Reproduce everything from the line containing "Find the location of a particular element. The width" down to the line containing "Find the location of a particular element. The image", renaming "screenshot" to "screen capture" and keeping all else identical. Omit the pictures.

> _Data records_
• • •
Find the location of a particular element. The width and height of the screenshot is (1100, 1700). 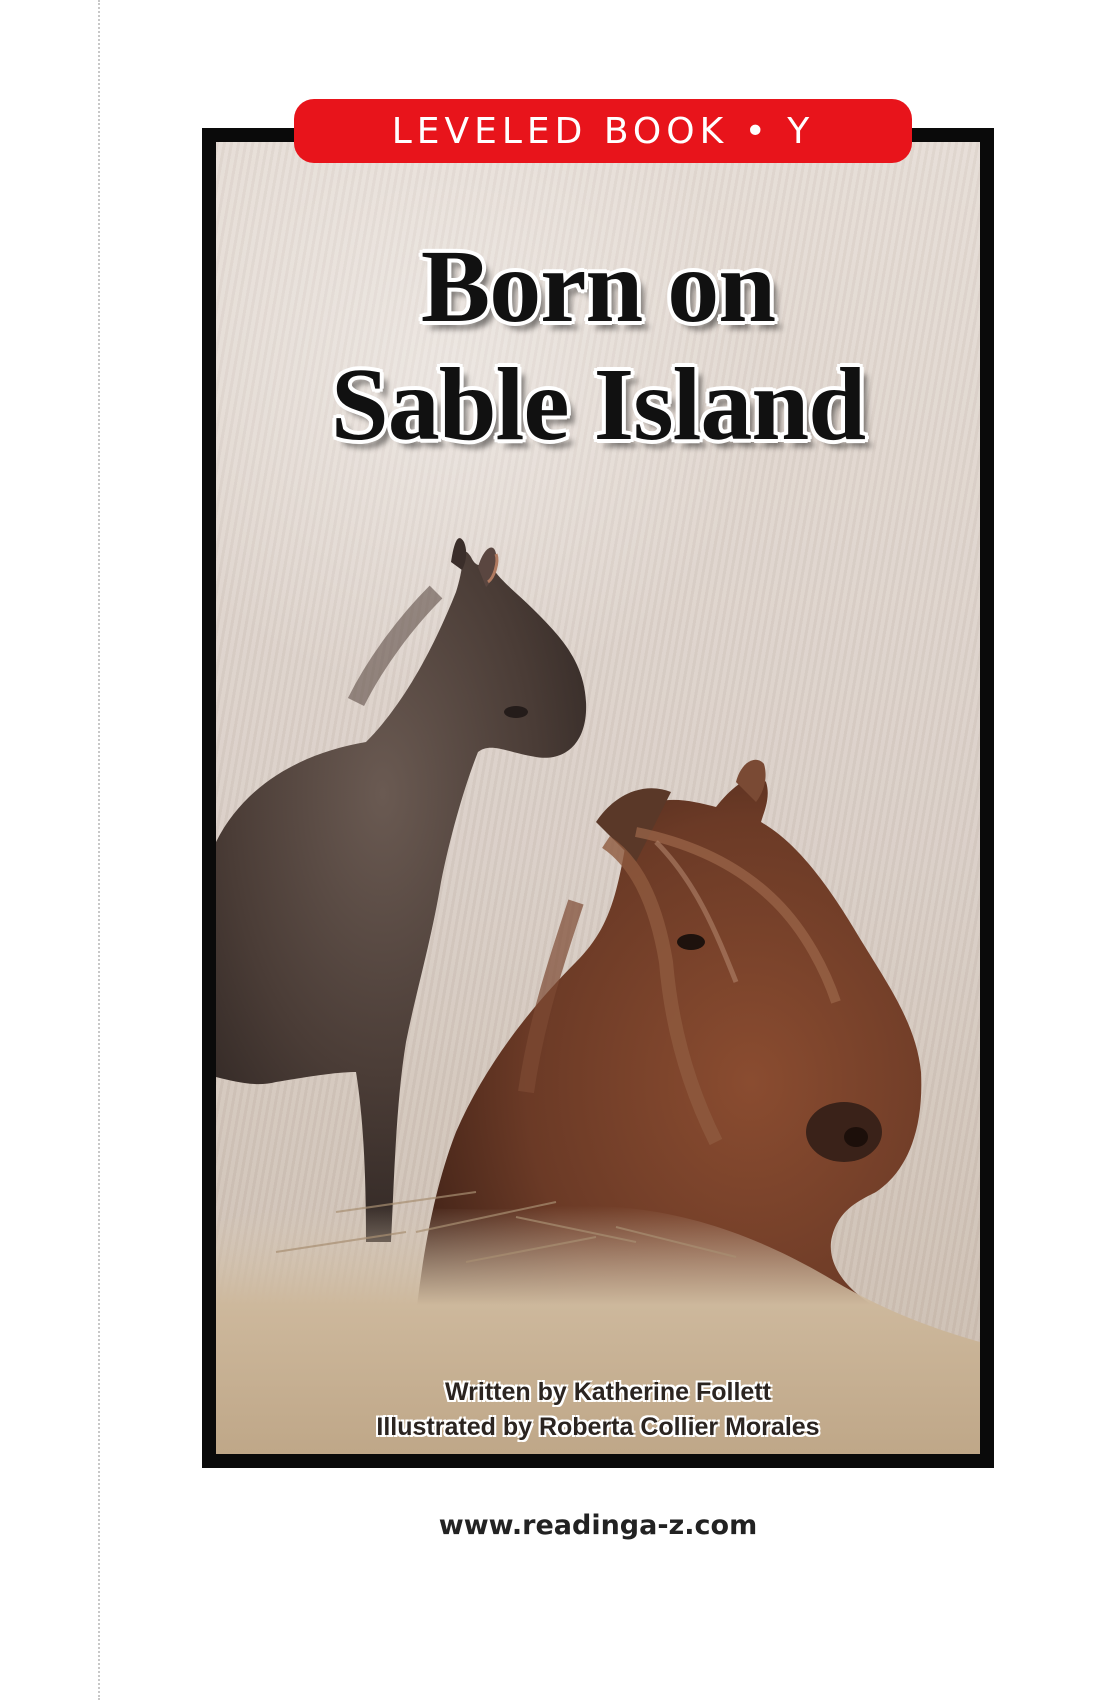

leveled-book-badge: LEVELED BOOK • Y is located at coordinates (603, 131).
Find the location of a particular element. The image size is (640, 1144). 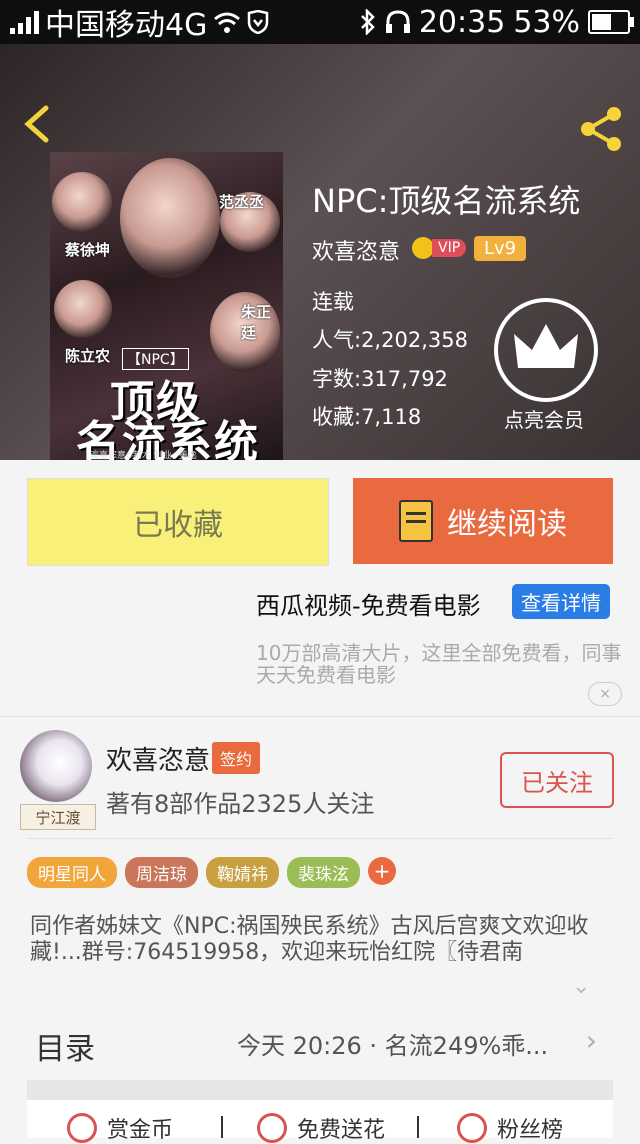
• • •
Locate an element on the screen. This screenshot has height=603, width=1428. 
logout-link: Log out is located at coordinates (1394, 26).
• • •
> _Solved problem_
Find the location of a particular element. The width and height of the screen capture is (1100, 1700). 

leveled-book-badge: LEVELED BOOK • Y is located at coordinates (603, 131).
Find the location of a particular element. The image size is (640, 1144). 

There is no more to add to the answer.